Distinguí su perfil arrellanado en el asiento del conductor, vuelto parcialmente, observando el rostro de Reba. Me quedé allí diez minutos, pero como no sucedía nada, me alejé con cautela y volví sobre mis pasos.

Entré en casa y dejé el bolso sobre un taburete de la cocina. Eran las 20:05. Encendí el televisor y vi el comienzo de una película que parecía divertida, pese a las molestas interrupciones de la publicidad. Tomé nota para no comprar nada de lo que anunciaban. A las nueve quité el sonido del aparato y entré en la cocina, donde abrí una botella de Chardonnay y me serví un vaso. Movida por un impulso, saqué una sartén, una tapadera y una botella de aceite de maíz. Encendí un fogón, coloqué la sartén encima y vertí un poco de aceite. Revolví el armario en busca de la bolsa de palomitas que había comprado hacía meses. Sabía que habían caducado, pero así habría que masticar más. Saqué una medida de granos y la eché a la sartén. Mantuve la vista en la pantalla del televisor mientras el crepitar de las palomitas se aceleraba igual que la traca final de unos fuegos artificiales. Por suerte para mí, el tamaño de mi estudio me permite cocinar, ver la tele, poner una lavadora o ir al baño sin dar más de ocho o diez pasos.

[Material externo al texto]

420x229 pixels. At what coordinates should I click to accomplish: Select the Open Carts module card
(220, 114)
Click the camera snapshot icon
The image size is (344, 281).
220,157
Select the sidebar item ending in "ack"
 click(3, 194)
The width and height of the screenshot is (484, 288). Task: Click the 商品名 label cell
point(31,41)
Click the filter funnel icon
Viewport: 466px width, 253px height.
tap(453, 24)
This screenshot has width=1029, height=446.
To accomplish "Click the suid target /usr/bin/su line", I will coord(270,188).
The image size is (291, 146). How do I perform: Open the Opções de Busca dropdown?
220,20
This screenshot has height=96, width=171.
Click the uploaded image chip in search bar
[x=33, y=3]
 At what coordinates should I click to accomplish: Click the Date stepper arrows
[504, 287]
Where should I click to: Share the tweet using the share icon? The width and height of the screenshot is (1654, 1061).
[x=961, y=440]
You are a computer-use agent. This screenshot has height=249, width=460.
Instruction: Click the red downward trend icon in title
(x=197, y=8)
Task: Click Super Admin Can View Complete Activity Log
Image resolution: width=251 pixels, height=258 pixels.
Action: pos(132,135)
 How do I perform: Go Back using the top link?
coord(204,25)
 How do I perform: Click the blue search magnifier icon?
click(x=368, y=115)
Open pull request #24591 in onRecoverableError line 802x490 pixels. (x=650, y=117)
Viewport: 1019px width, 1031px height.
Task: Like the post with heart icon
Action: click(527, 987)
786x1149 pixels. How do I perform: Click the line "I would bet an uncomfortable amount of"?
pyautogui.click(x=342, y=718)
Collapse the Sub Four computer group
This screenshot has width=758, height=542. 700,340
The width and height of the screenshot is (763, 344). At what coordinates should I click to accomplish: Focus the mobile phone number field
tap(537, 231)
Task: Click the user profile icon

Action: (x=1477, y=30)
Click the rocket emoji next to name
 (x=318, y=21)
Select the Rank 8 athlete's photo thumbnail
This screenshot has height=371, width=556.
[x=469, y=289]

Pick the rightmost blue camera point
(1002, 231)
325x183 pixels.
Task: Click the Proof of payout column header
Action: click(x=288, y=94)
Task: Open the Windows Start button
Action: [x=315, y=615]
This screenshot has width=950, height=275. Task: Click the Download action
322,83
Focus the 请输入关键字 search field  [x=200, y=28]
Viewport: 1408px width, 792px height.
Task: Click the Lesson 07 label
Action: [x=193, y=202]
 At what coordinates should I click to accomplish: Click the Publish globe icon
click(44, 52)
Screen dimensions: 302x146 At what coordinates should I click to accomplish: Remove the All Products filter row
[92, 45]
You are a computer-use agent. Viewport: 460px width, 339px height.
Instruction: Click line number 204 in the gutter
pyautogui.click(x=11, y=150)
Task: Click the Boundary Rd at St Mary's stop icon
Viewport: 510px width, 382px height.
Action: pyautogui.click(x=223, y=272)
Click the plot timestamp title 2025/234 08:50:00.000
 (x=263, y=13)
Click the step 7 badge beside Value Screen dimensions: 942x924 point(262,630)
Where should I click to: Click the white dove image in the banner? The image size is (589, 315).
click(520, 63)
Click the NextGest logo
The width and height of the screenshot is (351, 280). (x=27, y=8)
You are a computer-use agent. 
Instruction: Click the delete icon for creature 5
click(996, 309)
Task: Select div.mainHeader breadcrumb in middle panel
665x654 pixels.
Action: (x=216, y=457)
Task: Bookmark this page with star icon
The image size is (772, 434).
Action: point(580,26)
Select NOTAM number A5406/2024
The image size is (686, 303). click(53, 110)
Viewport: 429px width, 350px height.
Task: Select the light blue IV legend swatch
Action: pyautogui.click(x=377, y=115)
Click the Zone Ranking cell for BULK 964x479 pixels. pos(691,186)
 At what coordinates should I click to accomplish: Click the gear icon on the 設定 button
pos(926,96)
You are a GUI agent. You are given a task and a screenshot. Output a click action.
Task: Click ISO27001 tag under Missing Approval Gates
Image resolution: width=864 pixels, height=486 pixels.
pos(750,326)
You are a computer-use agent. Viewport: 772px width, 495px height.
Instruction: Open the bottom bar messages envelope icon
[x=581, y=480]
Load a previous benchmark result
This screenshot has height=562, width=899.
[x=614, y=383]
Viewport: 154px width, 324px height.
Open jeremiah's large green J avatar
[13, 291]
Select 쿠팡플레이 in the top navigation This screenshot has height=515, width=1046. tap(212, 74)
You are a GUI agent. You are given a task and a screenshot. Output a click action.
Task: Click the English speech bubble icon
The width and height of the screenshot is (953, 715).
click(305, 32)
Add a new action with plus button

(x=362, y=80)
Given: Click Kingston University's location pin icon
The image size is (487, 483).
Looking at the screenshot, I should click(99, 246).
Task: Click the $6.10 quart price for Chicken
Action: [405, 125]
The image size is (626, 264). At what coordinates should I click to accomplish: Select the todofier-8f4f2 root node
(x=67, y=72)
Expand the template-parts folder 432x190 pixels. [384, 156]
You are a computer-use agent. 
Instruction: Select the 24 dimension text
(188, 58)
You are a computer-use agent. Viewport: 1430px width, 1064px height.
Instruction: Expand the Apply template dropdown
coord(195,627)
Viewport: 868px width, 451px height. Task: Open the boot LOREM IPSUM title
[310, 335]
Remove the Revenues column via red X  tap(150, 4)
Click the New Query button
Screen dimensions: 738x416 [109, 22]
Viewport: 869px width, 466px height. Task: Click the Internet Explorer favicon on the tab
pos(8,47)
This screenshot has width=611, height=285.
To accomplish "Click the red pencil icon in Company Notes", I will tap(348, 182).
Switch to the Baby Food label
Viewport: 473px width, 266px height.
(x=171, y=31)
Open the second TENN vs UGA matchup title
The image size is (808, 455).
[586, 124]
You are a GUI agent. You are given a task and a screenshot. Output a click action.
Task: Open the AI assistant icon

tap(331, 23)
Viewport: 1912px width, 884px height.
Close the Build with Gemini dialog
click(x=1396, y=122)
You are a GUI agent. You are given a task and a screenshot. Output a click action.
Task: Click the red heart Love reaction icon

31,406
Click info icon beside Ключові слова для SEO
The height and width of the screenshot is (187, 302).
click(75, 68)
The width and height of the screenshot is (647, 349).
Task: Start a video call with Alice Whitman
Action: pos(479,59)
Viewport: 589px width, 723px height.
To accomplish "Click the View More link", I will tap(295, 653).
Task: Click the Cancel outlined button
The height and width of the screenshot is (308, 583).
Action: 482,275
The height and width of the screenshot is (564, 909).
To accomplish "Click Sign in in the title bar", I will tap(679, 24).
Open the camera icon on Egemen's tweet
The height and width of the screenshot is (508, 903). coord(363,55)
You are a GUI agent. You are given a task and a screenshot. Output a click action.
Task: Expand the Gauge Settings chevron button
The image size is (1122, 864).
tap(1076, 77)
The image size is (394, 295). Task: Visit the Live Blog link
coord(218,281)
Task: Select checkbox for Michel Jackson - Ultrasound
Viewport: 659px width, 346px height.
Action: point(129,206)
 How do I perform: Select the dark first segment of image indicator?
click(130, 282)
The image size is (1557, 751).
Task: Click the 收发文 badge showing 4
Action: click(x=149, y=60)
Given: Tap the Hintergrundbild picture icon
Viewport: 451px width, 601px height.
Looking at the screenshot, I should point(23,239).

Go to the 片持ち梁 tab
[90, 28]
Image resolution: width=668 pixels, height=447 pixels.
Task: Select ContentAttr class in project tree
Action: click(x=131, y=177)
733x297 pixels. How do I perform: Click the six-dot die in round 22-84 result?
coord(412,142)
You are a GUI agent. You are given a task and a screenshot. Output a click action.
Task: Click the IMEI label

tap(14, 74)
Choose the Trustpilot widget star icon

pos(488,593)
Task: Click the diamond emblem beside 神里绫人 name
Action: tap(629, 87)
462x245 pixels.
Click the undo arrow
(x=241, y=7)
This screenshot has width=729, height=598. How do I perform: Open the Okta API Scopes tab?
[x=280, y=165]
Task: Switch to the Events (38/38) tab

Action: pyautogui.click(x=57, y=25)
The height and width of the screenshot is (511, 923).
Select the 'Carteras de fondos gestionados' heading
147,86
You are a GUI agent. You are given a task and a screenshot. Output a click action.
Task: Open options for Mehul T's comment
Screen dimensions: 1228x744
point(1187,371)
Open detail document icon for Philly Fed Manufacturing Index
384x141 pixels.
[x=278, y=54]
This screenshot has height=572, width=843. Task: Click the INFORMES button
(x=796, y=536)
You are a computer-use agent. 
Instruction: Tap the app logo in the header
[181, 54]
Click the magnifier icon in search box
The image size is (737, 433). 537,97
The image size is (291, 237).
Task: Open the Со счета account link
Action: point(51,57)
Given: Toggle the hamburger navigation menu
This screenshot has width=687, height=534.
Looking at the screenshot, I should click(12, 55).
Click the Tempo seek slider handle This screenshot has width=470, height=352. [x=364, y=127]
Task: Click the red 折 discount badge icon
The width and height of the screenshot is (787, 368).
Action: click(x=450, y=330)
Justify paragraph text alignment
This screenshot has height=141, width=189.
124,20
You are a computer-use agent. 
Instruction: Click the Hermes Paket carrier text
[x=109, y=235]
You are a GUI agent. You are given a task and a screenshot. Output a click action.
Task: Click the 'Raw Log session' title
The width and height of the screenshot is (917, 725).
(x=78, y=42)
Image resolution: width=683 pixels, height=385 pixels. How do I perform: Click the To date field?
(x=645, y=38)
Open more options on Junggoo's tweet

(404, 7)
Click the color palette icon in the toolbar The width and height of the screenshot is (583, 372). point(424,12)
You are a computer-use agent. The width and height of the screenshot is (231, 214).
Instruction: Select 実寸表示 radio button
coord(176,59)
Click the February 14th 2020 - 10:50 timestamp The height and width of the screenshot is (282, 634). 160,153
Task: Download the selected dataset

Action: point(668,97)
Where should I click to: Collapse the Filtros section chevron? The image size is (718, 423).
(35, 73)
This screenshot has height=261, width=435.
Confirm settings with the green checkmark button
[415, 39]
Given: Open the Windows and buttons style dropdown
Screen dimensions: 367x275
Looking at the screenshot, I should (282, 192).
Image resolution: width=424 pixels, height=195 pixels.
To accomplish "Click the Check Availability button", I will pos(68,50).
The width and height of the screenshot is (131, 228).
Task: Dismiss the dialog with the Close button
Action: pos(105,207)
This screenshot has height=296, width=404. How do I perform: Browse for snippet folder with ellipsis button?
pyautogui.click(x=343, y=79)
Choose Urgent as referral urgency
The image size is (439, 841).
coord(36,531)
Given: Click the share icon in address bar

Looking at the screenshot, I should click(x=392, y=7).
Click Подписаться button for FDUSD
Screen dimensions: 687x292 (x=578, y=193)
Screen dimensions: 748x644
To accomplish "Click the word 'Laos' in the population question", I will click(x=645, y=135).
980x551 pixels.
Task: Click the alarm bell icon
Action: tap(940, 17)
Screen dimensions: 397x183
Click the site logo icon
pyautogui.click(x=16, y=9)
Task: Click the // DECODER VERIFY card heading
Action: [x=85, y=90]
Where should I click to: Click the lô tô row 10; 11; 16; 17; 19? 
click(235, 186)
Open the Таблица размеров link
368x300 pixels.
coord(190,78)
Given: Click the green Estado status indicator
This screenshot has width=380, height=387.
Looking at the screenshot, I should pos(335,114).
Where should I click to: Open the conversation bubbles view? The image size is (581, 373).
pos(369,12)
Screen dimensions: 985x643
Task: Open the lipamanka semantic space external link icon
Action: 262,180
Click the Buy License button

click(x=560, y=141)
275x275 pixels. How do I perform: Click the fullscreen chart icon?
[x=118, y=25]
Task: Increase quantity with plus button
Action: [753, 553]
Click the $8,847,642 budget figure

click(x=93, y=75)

Volví al sofá cargada con el vino y el tazón de palomitas calientes, apoyé los pies en la mesa baja y vi el resto de la película. A las once, cuando empezaron las noticias, salí del estudio y seguí la misma ruta laberíntica por el callejón hasta llegar a la calle en penumbra donde antes había permanecido un rato. Allí seguía el Mercedes de Beck, aparcado junto al bordillo. La luna trasera, de tan empañada por el aliento condensado, parecía una gasa. En lugar de la silueta de Beck, vi las piernas de Reba. Al parecer, tenía la cabeza agachada cerca del volante, apoyaba un pie contra el salpicadero y el otro contra la portezuela del copiloto, mientras Beck realizaba esfuerzos en los confines de su asiento tapizado en piel. Regresé al estudio y, cuando volví a salir a medianoche, el coche ya no estaba.